Similarly, the WIN-related genes correlated with differences in cortical thickness and showed coexpression patterns with the same three cell types.
Furthermore, the affected genes were also found in humans, particularly in the thinner cortical regions of the adolescents who experimented with cannabis.
By acting on microglia, THC seems to promote the removal of synapses and, eventually, the reduction of the dendritic tree in mice, Piñeyro explained. That’s important not only because a similar mechanism may be at work in humans but also because “we now might have a model to test different types of cannabis products to see which ones are producing the greatest effect on neurons and therefore greater removal of synapses through the microglia. This could be a way of testing drugs that are out in the street to see which would be the most or least dangerous to the synapses in the brain.”
‘Significant Implications’
Commenting on the study, Yasmin Hurd, PhD, Ward-Coleman chair of translational neuroscience at the Icahn School of Medicine at Mount Sinai and director of the Addiction Institute of Mount Sinai in New York City, said, “These findings are in line with previous results, so they are feasible.
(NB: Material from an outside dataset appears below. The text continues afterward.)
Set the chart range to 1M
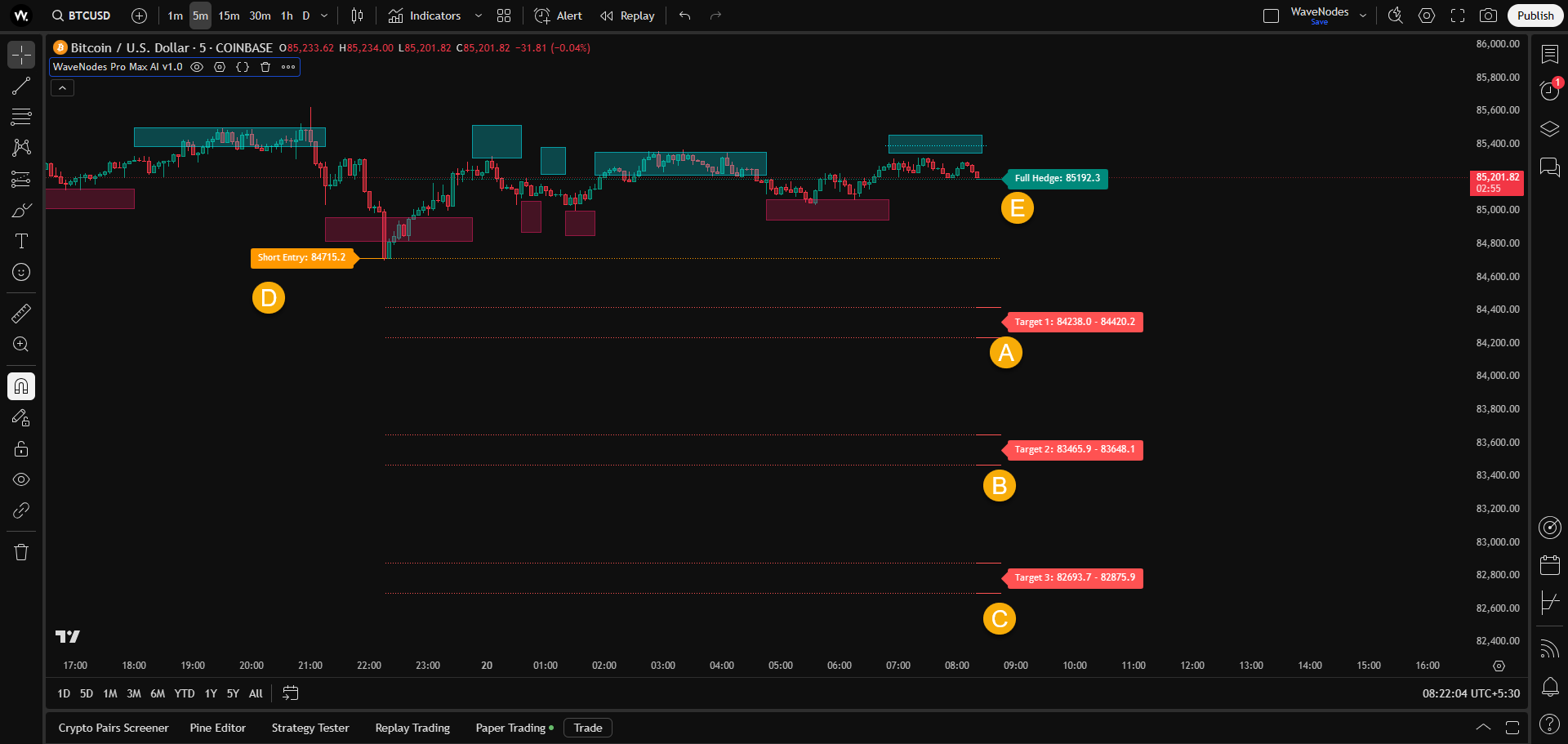This screenshot has height=744, width=1568. click(x=109, y=693)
This study adds more depth by showing that cortical genes that were differentially altered by adolescent THC correlated with cannabis-related changes in cortical thickness based on human neuroimaging data.” Hurd did not participate in the research.
“The results emphasize that consumption of potent cannabis products during adolescence can impact cortical function, which has significant implications for decision-making and risky behavior as well. It also can increase vulnerability to psychiatric disorders such as schizophrenia.”
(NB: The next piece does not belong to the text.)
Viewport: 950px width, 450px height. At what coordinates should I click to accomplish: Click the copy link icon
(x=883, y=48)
Although a mouse model is “not truly the same as the human condition, the fact that the animal model also showed evidence of the morphological changes indicative of reduced cortical thickness, [like] the humans, is strong,” she said.
Additional research could include women and assess potential sex differences, she added.
Ronald Ellis, MD, PhD, an investigator in the Center for Medicinal Cannabis Research at the University of California, San Diego School of Medicine, said, “The findings are plausible and extend prior work showing evidence of increased risk for psychotic disorders later in life in adolescents who use cannabis.” Ellis did not participate in the research.
“Future studies should explore how these findings might vary across different demographic groups, which could provide a more inclusive understanding of how cannabis impacts the brain,” he said. “Additionally, longitudinal studies to track changes in the brain over time could help to establish causal relationships more robustly.
“The take-home message to clinicians at this point is to discuss cannabis use history carefully and confidentially with adolescent patients to better provide advice on its potential risks,” he concluded.
Paus added that he would tell patients, “If you’re going to use cannabis, don’t start early. If you have to, then do so in moderation. And if you have family history of mental illness, be very careful.”
No funding for the study was reported. Paus, Piñeyro, Hurd, and Ellis declared having no relevant financial relationships.
A version of this article appeared on Medscape.com.